◆ Kutipan Teks
╭──

72
Tahun Diskriminasi Kepercayaan
Sumiati Anastasia ; Lulusan University of Birmingham
|
JAWA
POS, 16 November 2017
Era jahiliyah atau kegelapan
yang penuh diskriminasi bagi segenap penganut aliran kepercayaan kepada Tuhan
Yang Maha Esa negeri ini resmi diakhiri oleh Mahkamah Konstitusi (MK). Kita
sungguh gembira menyambut keputusan MK yang mengabulkan permohonan uji materi
Pasal 61 Ayat (1) dan (2), serta Pasal 64 Ayat (1) dan (5) UU No 23 Tahun
2006 tentang Administrasi Kependudukan juncto UU No 24 Tahun 2013 tentang UU
tentang Administrasi Kependudukan. Ini terkait aturan pengosongan kolom agama
pada kartu keluarga (KK) dan kartu tanda penduduk (KTP) para penganut aliran
kepercayaan.
Majelis hakim MK mengabulkan
seluruh permohonan. MK menyatakan kata “agama” dalam pasal tadi bertentangan
dengan UUD 1945 dan tidak mempunyai kekuatan hukum mengikat secara bersyarat
sepanjang tidak termasuk aliran kepercayaan. Dengan keputusan MK tersebut,
penganut aliran kepercayaan memiliki kedudukan hukum sama dengan pemeluk enam
agama yang diakui pemerintah dalam memperoleh hak terkait administrasi
kependudukan.
Diskriminasi terhadap penganut
aliran kepercayaan selama 72 tahun usia negeri ini resmi tamat. Siapa pun
yang menjunjung tinggi demokrasi dan kesataraan, keputusan MK itu sungguh
sangat fenomenal. Bayangkan, selama ini negara tidak pernah sekalipun
mengakomodasi kepentingan penganut aliran kepercayaan. Ini mulai dari
pembuatan akte kelahiran, pernikahan, sampai saat maut menjemput.
Kedua pasal tadi, misalnya,
telah menyengsarakan penganut aliran kepercayaan yang melawan jadi calon
pegawai negeri atau polisi. Mereka terpaksa mengisi kolom agama dengan agama
yang tidak mereka yakini, sehingga ketika akhirnya diverifikasi, ada
ketidaksesuaian.
Praktik diskriminasi tersebut
jelas merupakan sebuah ironi tersendiri. Ketua MK, Arief Hidayat, sampai
mengungkapkan, “Agama impor kita akui. Masa agama para leluhur tidak kita
akui?”

╰──

◆ Baris Data
╭──

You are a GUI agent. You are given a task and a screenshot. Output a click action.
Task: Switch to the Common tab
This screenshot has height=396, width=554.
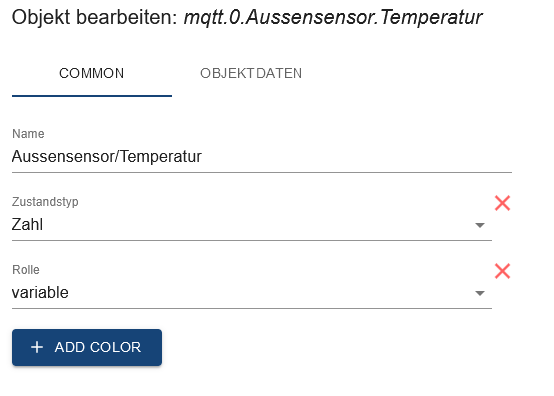coord(92,73)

╰──

◆ Soal Latihan
[1] Dalam teks tentang putusan MK soal aliran kepercayaan, siapa yang disebut sebagai Ketua MK?
[2] Teruskan teks tentang putusan MK soal aliran kepercayaan, mulai setelah kalimat terakhir yang tercantum.
Daftar di atas adalah bahan tersendiri yang terpisah dari teks.

◆ Kunci Jawaban
[1] Arief Hidayat.

[2]
Diskriminasi oleh pemerintah
dan negara pada para penganut aliran kepercayaan selama ini jelas merupakan
kekeliruan besar. Pihak-pihak yang ingin mempertahankan kekliruan itu, sama
saja hendak memutar jarum jam ke zaman batu. Seharusnya, sejak negeri ini
merdeka, perlakuan negara pada setiap penganut agama dan aliran kepercayaan
setara, bukan malah pilih kasih. Kita bersyukur kekeliruan itu sudah
diluruskan kembali oleh MK di era Presiden Jokowi.
Jika dikaji, sebenarnya
diskriminasi bagi penganut aliran kepercayaan berasal dari teks UU No 1 Tahun
1965. Di situ disebutkan, hanya 6 agama yang “resmi” diakui negara. Dalam
penjelasannya, disebutkan Islam, Kristen, Katolik, Hindu, Buddha, dan
Konghucu adalah agama-agama yang dipeluk penduduk Indonesia... .”
Belum Diakui
Negara belum mengakui secara
resmi agama-agama asli Nusantara seperti Parmalim (agama asli Batak), Sunda
Wiwitan (agama asli Sunda) atau Ilmu Sejati dan Pangestu (dua aliran
penghayat terbesar di Jateng dan Jatim) dengan sekitar 12 juta penganut.
Selama ini, aliran kepercayaan
tidak diakui negara karena tidak memenuhi kriteria sebagai agama sesuai
dengan definisi dalam UU No 1 Tahun 1965. Dalam regulisasi itu disebutkan,
agama diakui negara karena memiliki nabi, kitab suci, dan Tuhan definitif.
Definisi seperti itu, sebenarnya tidak diakui para pemikir seperti Emile
Durkheim. Dalam bukunya The Elementary Forms of the Religious Life (1912),
Emile menyebutkan bahwa agama adalah sebuah sistem terpadu yang terdiri dari
kepercayaan dan praktik ritual atau peribadatan yang menyatukan para
penganutnya dalam komunitas.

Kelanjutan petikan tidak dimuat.